▶ **Tasks**:
- 1) Answer these questions about the forum thread on the FOMO model:
(a) What work did the writer have to do before coming back to this issue?
(b) What does the writer's already-trained FOMO model detect?
(c) What are the four classes the writer names?
- 2) Carry the forum thread on the FOMO model forward from its last sentence.

Looks like I asked this question on a different forum and got a different suggestion. Here is the link

I like having multiple possible solutions.

1 Like

HI @matkelcey I had to do some raw sensor work before coming back to this issue. I will DM you and see if there is a chance for a phone or zoom call. I get the gist of what you mentioned at Advanced Vision FOMO adding keras layers - #6 by matkelcey but not sure how to put it into practice.

It’s not the expert mode changes, they make sense it’s more the big picture of what to do. How to merge FOMO as a base model with a 4 output classification of the FOMO data. It does sound really interesting, I hope we can connect.

@matkelcey so what I am not yet understanding is do I train 2 models or just one in your suggestions above here?

For 2 models I use what I have already trained, a FOMO model detecting the white line the car follows, and then uses it as the base model for your suggestions above with 4 classes, and retrain that model. (I don’t yet understand how to use one model as a base model for the second model, basically how to do transfer training on edgeimpulse with your own model).

Or do I just make the changes you suggested and train the model ONCE using my 4 classes (stop, left, right, fast).

▶ **Recorded information**:
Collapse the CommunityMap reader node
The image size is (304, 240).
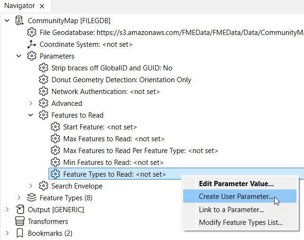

▶ **Answers to the exercises**:
- 1)
(a) Raw sensor work.
(b) The white line the car follows.
(c) Stop, left, right, and fast.

- 2)
What I don’t understand with the one model idea is how the FOMO part understands that the line is the important thing to learn. The bounding boxes will be huge compared to the precise bounding boxes I have been using. Do I just trust, that the model, with enough training data will figure it out?

My thinking from the original post was that it’d be two models for training.

A FOMO one that takes the camera input (96, 96, 1) and returns (12,12,3) describing the location of {implied_background, white_line, witches_hat}

Then another model that takes the output of FOMO (12,12,3) and collapses all the way down to (4) (being {stop, right, fast, straight})

These could be trained as completely seperate projects; the input training data for the second coming from some output data of the first.

For deployment you can run them sequentially or, with some surgery, turn them into a single model.